Rebecca has always enjoyed a special connection with the kitchen. As a little girl, she would sit on her grandmothers’ countertops, assisting in the measuring of ingredients or mixing of the batter. Later, as she became more concerned about food sources for her own family, she joined a CSA through TaylOrganics and switched over to more organic and local products from the metro Atlanta area. She began to experiment with her grandmothers’ recipes, substituting shortening with coconut oil, and regular bleached flour with organic unbleached flour. She proceeded to incorporate her CSA produce in her baking, experimenting with blueberries and different preserves she had canned. During the summers, she’d go blackberry picking around Atlanta, and I am told that her first successful baking feat was a blackberry cobbler. Slowly but surely, friends and family began to take note of her baked gems.

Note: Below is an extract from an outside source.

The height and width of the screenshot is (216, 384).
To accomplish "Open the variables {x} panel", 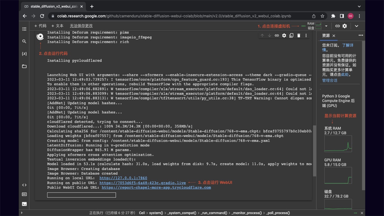I will point(24,54).
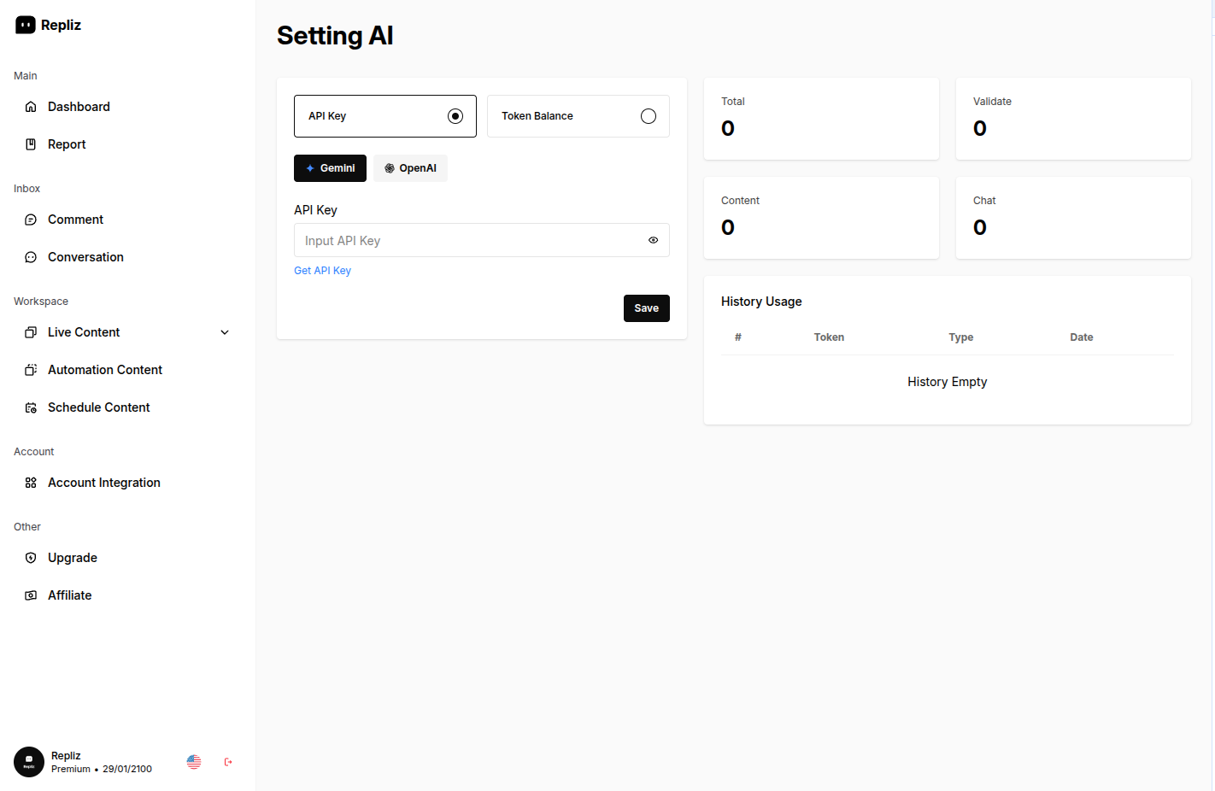Toggle API key visibility eye icon
The width and height of the screenshot is (1215, 791).
[x=653, y=240]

The idea for ‘Hearts in the Mix, Loves in the Batter‘ started about two years ago. She has always believed in supporting local and small enterprises, so she jumped at the opportunity to host an artists’ party where local artists came together to showcase their work in the hopes that they could garner some sales. At this very event, she presented a table of her favorite baked goodies. She wasn’t expecting much, but by the end of the event, her table was empty and her pocket a little heavier. So she baked some more in her home kitchen, and started to make some small sales to friends and to office colleagues. Before the next mocha poundcake could come out the oven, she was leasing time in a shared commercial kitchen and had a couple of licenses under her belt, enabling her to retail her products to restaurants, independently run stores, an internet shopping service called Locallygrown, and green markets. To this day, she continues to support TaylOrganics and Georgia dairies, including Sparkman’s, for certain ingredients. You’ll see her every Thursday afternoon at the Decatur YMCA selling alongside farmers’ stalls. Being the innovative baker she is, she realised that folks can’t always get to the market, so she devised monthly contracts modelled on CSAs for customers who long for regular home-baking but just don’t have the time, and yes, skills, to make it happen. Imagine having a batch of freshly baked sourdough bread, browned butter blueberry muffins, and heart-shaped (no surprise here!) mocha cakes delivered to your door weekly?
Rebecca wants to feed our spirits. She is always excited about her encounters with new and somewhat hesitant customers. They stand around her stall, not sure as to whether they want to try a sample or not, but then caving in and popping that little piece of heaven in their mouths. Love at first bite turns their faces into canvases upon which childhood memories and enlightened spirits are depicted. Rebecca gets to see this all the time. These sales feed her spirit too.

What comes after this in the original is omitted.